To confirm that VIC-oligo 4 perturbs the interaction of mRNA with ES6S region, we carried out crosslinking experiments in the presence of VIC-oligo 4.As shown now in panel (b) of Figure 3—figure supplement 4, the presence of VIC-oligo 4 drastically reduced the crosslinking of eIF3g/eIF4A bands on both SFV DLP and unstructured mRNAs. Interestingly, we found that formation of 48S complex on both mRNAs was enhanced by blocking ES6S with VIC-oligo 4, a finding that is fully consistent with data shown in Figure 7. This result not only confirms that mRNA interacts with elements of ES6S region, but also that ES6S blocking accelerates the formation of 48S complex on mRNAs with unstructured 5´UTR.

The authors monitor rate of luciferase translation in the presence of oligo and hippuristanol in Figure 7. The delay in appearance of LUC protein and the synergistic inhibition is interpreted to mean that scanning rates are slower. This seems a bit of a strong statement for an assay that only monitors the rate of luciferase translation. Without additional evidence that more rigorously tests the rate of "scanning", the authors should significantly tone down the interpretation of this experiment (that mRNA threading into the ES6S region makes scanning slower but more processive).

This reviewer doesn't really see strong evidence for mRNA "threading" model from this study. The claim that eIF4A may function at the ES6S region to unwind duplex regions also seems over interpreted – as far as I can see, the eIF4A crosslink only seems to occur in the presence of viral mRNAs.

The statement that mRNA threading into the ES6S region makes scanning slower but more processive is based not only on results fromin vitro FTT experiments, but also on data using reporter mRNAs with 5´UTR of different lengths and genome-wide polysome profiling. In our opinion, the mRNA threading concept is the simplest and most plausible explanation to the results described here. The new data included in Figure 3—figure supplement 4 further supports this idea. Anyway, to be more conservative, we replaced the term threading for binding in the title and in the summary of the manuscript.

[Editors' note: further revisions were requested prior to acceptance, as described below.]

The manuscript has been improved but there are some remaining issues that need to be addressed before acceptance, as outlined below: There is one concern that was not adequately addressed. The authors state in their rebuttal that the St. John lab antibody is against eIF4AI according to the company's datasheet. […]

However, the authors need to demonstrate that the antibody is specific to eIF4AI. Also, this information is not presented in the material and methods section and they keep refereeing to eIF4A throughout the paper.

It is important to address this issue because the existing confusing literature that claims that eIF4AII exhibits an antagonistic function to eIF4AI muddles the literature. The authors should alert the readers to this.
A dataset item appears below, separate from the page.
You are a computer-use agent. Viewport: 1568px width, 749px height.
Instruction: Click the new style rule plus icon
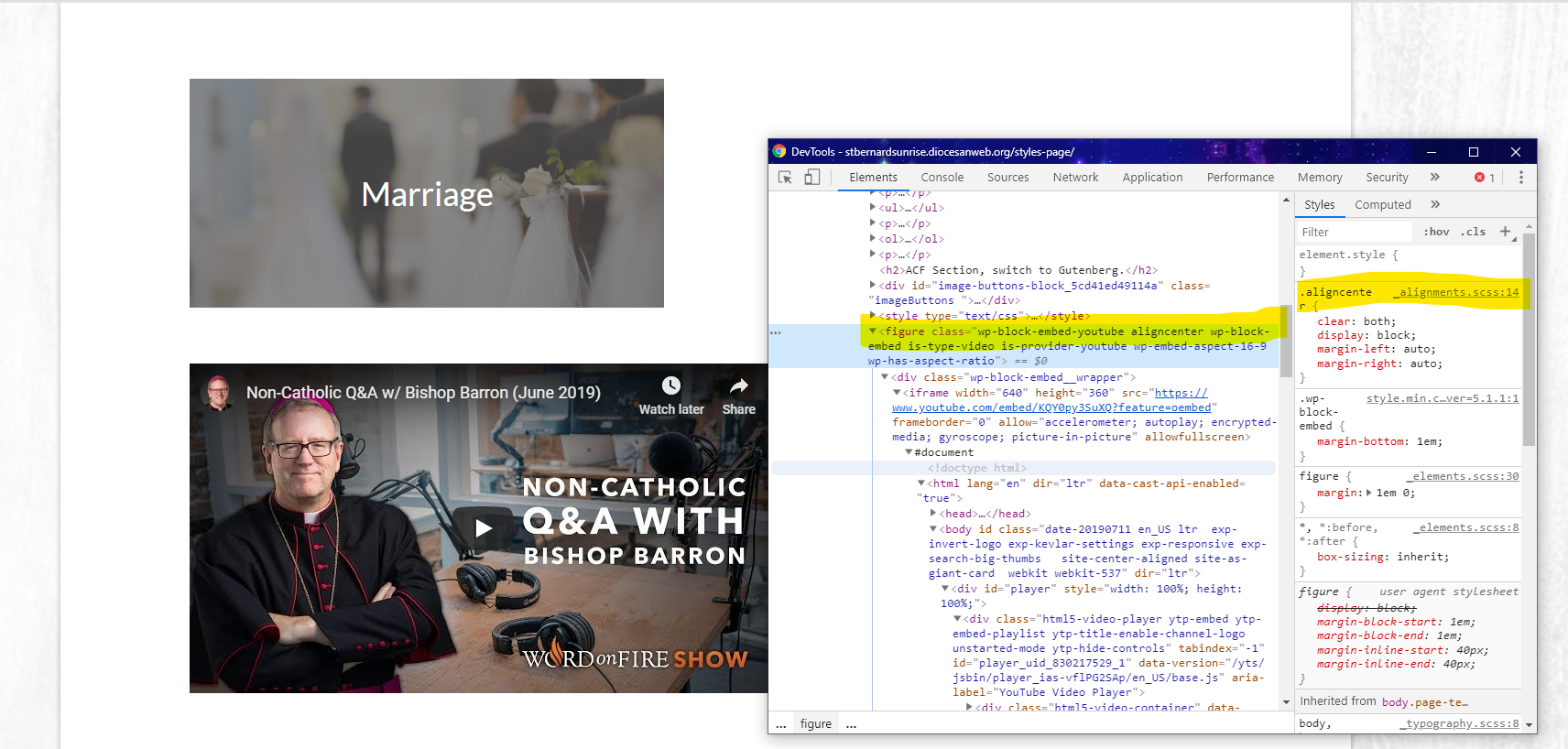1505,232
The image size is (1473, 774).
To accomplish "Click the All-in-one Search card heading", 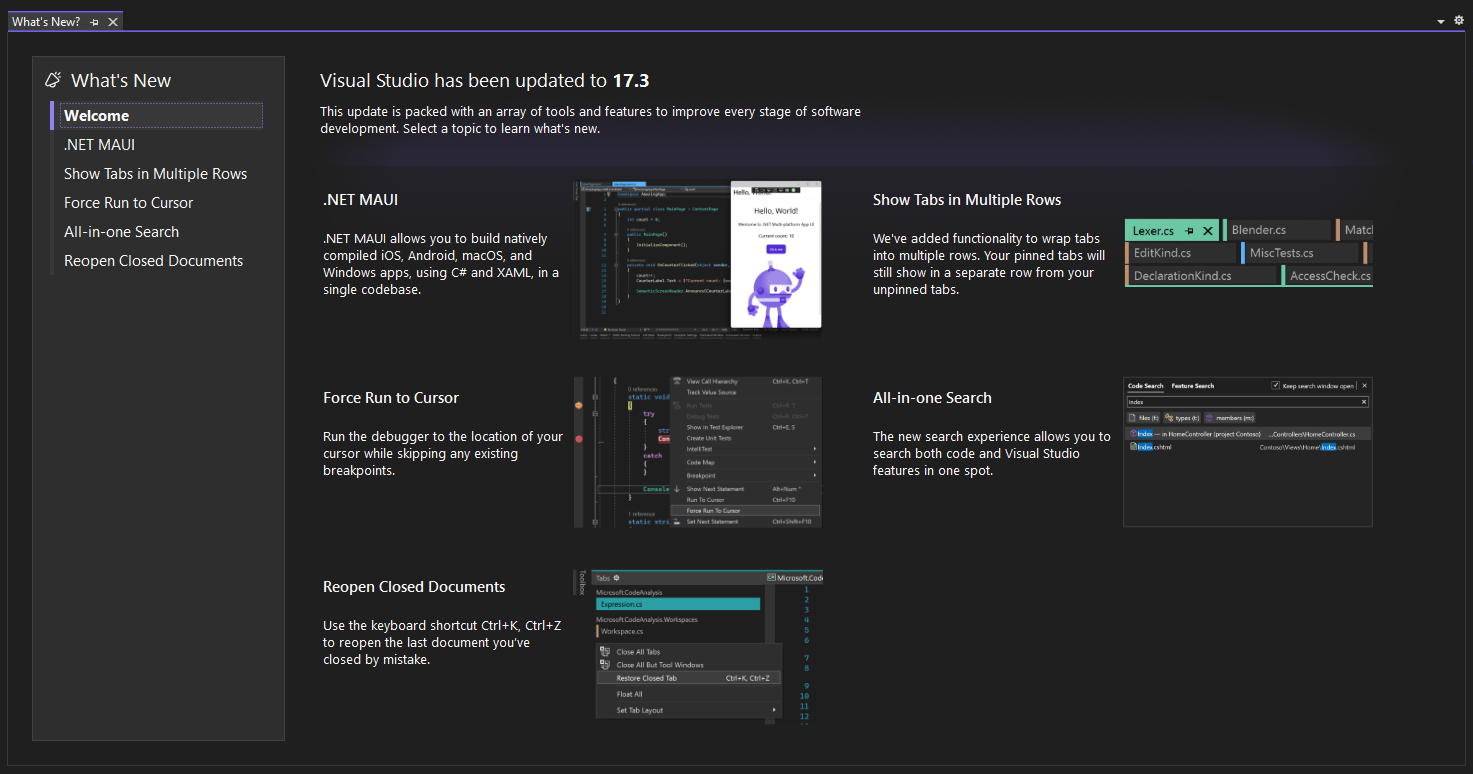I will point(932,398).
To clear up doubts about the specificity of the eIF4A1 antibody used in our manuscript (STJ27247 from St. John's lab), we have silenced the expression of human eIF4A1 gene in HeLa cells. A permanent silencing using lentivirus expressing shRNAs was impossible in our hands, probably because eIF4A1 is essential for cell proliferation. So, we carried out a transient silencing by means of esiRNA specific for human eIF4A1 mRNA, and the resulting cell extracts were probed with the antibody cited above. As shown in the new panel b of Figure 2—figure supplement 1, a reduction in the intensity of the 48 kDa protein band was observed, being consistent with the observed transfection efficiency (60-70%). This result shows that STJ27247 antibody is specific for eIF4A1. We have modified the text (figure legend of figure supplement and Materials and methods section) accordingly.